“The Collaboration Process Is What Makes Filmmaking Feel Like Home”: Anpa’o Locke on Sundance Native Lab 2022
With the Sundance Native Lab having returned to a (hybrid) in-person model for the first time in two years, Filmmaker asked 2022 fellows to reflect on their recent experiences through short diary entries. Read the rest of the 2022 cohort’s responses.
Before the fellowship, I was feeling anxious. It’s a new environment with new people, cool people. I consider myself introverted, and thus out of my comfort zone. I was still in disbelief that I got chosen for the Full Circle Fellowship; I couldn’t believe that people would want to listen to me. I wasn’t sure of my voice as an artist.
But that completely changed after being in a community with other Indigenous filmmakers. The Native Lab was two weeks long. The first week was virtual—on Zoom—and the second in-person. It was great having the Zoom calls and sensing a connection with the other participants, even virtually. But being in-person and feeling the energy and a sense of community that I couldn’t experience after the pandemic was transformative. It was familiar and foreign, yet so needed and healing. The interpersonal relationships and community building in film spaces drive me to create. The collaboration process is what makes filmmaking feel like home.
We were doing cold readings of the Native Lab Fellows: Justin Ducharme, Taietsarón:sere ‘Tai’ Leclaire, Daniel Pewewardy, Tiare Ribeaux and Tim Worrall. The Indigenous perspective in everyone’s script was thrilling. The fellows created nuanced and complex characters interrogated thoughtfully.
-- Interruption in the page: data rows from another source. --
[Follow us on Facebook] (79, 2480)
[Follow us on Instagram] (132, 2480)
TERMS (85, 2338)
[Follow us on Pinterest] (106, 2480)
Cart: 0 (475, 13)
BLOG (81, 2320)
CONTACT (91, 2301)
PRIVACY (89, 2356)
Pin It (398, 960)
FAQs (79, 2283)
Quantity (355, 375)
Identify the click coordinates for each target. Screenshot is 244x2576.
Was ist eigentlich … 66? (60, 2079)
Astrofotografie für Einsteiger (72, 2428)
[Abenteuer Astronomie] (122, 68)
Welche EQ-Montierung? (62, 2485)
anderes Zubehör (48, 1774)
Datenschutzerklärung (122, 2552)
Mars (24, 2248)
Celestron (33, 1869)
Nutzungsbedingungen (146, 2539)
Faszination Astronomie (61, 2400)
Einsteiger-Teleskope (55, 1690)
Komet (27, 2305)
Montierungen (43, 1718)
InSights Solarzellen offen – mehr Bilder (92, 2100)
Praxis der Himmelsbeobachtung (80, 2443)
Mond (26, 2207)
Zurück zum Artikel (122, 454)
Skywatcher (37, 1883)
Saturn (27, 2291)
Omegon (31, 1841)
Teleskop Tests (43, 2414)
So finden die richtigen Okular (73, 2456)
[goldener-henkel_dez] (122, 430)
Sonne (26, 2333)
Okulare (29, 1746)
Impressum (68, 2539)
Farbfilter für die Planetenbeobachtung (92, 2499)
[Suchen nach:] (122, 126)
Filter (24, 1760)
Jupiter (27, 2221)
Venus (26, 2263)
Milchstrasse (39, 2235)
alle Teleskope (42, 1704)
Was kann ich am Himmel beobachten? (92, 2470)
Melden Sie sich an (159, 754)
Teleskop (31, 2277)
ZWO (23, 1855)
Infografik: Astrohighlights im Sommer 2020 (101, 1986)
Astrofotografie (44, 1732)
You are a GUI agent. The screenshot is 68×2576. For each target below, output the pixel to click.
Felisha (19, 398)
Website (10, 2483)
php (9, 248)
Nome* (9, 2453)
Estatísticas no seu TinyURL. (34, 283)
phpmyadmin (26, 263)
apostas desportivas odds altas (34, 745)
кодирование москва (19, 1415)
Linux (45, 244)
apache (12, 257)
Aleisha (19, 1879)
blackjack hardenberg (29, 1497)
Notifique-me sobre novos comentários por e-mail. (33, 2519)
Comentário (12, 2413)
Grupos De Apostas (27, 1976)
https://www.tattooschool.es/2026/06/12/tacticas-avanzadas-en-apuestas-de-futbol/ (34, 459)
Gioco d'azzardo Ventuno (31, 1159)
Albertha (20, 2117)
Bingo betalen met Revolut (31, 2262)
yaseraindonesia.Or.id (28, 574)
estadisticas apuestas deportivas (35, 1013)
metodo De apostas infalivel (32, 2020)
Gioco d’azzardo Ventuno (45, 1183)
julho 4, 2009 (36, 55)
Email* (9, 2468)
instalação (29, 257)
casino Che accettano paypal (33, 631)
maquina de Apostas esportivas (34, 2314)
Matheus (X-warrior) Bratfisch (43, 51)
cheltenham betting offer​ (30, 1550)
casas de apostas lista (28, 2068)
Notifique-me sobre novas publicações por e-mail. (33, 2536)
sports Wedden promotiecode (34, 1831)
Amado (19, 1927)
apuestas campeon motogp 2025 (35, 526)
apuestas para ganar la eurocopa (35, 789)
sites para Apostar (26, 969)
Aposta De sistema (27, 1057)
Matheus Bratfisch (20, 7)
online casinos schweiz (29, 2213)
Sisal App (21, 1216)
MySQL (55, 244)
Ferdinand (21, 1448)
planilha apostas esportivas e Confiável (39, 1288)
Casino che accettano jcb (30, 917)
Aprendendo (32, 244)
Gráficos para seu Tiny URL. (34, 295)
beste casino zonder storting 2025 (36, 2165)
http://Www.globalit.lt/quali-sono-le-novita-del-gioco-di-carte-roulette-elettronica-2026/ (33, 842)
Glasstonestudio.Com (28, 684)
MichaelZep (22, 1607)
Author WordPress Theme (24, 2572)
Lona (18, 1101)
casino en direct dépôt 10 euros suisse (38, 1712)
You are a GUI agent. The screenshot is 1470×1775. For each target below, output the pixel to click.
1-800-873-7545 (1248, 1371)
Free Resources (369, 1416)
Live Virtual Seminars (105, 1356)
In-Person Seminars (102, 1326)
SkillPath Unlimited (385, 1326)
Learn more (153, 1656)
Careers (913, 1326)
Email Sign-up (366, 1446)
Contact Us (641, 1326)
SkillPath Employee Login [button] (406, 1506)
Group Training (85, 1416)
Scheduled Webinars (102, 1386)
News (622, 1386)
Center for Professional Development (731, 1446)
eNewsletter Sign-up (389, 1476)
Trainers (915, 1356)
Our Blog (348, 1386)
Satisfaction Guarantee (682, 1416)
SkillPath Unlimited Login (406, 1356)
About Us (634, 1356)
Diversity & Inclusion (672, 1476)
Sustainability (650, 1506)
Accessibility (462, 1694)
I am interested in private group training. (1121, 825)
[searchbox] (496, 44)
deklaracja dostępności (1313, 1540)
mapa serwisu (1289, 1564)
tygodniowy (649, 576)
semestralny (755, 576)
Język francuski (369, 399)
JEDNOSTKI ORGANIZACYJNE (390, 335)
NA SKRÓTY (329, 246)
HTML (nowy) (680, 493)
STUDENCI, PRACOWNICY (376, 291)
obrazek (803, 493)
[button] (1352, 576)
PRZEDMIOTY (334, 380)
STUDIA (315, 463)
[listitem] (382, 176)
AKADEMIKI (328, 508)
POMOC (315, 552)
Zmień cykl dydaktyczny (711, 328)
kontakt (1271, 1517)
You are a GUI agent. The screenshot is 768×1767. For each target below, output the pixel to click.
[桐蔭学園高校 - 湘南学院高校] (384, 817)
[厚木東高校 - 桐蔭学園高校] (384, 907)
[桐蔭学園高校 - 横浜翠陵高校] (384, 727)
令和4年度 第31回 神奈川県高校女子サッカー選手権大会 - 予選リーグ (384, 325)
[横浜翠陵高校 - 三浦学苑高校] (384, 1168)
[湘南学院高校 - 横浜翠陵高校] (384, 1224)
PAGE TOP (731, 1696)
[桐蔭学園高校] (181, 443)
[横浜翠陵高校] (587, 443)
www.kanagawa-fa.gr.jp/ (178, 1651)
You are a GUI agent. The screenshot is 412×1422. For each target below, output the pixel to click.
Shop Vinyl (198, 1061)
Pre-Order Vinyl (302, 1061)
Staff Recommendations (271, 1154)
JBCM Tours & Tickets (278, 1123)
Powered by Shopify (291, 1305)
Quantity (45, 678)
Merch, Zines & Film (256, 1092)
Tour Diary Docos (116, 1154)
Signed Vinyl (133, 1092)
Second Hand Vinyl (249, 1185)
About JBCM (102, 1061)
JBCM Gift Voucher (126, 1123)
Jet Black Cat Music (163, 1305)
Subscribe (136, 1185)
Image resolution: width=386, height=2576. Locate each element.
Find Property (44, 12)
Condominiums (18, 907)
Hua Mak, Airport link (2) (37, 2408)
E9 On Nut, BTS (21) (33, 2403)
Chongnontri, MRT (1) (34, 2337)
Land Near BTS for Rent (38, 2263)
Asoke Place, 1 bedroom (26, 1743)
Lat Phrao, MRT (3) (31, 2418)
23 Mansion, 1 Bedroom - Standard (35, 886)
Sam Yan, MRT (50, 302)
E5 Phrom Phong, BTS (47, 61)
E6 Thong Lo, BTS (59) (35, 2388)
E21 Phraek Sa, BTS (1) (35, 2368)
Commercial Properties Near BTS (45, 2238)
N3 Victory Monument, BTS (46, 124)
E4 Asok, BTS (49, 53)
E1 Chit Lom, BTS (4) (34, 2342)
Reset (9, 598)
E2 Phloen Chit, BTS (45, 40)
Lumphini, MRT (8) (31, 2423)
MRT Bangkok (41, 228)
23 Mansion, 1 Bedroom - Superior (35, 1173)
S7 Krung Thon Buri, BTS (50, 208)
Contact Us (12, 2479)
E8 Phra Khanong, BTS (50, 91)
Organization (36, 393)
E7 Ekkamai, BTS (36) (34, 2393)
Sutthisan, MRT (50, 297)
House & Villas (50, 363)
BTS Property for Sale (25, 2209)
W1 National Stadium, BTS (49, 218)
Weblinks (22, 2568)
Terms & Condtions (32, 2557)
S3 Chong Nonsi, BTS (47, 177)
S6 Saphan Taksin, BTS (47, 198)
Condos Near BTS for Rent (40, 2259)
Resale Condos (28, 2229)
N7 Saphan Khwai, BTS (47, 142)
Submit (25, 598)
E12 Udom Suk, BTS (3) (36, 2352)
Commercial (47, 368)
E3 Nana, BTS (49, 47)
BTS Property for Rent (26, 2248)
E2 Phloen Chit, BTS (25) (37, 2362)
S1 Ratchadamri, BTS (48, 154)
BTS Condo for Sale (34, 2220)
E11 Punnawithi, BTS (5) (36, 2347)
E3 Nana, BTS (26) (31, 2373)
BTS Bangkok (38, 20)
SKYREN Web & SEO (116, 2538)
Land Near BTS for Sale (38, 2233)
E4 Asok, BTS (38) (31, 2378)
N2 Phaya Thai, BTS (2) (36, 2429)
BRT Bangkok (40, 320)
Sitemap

It was refreshing to see our stories in screenwriting. I could see my parents/cousins/aunties/uncles/grandparents in their work. I saw myself. The feedback on each individual’s work was also beneficial for me, as it was advice that could be applied widely.
What I appreciated most about this fellowship was that the Full Circle and Native Lab participants are intergenerational, and those relationships I made are similar to those I have within my own Indigenous community. It was beautiful to have older mentors and peers to learn and grow from.
My favorite day was the Joan Tewkesbury workshop. She came in and completely shifted my perspective and understanding of my craft. It made me realize there is a sense of healing in channeling pain and discomfort into something beautiful. I reached into certain aspects of my life that I didn’t want to address, but I realized that these memories/events can be fuel to create something good. It shifted my artistic process as a filmmaker.
I came into this fellowship not knowing who I was as an artist, but I am sure of myself now. I’m really thankful to the team for allowing me to be in a space where I can be seen and visible to others and understood.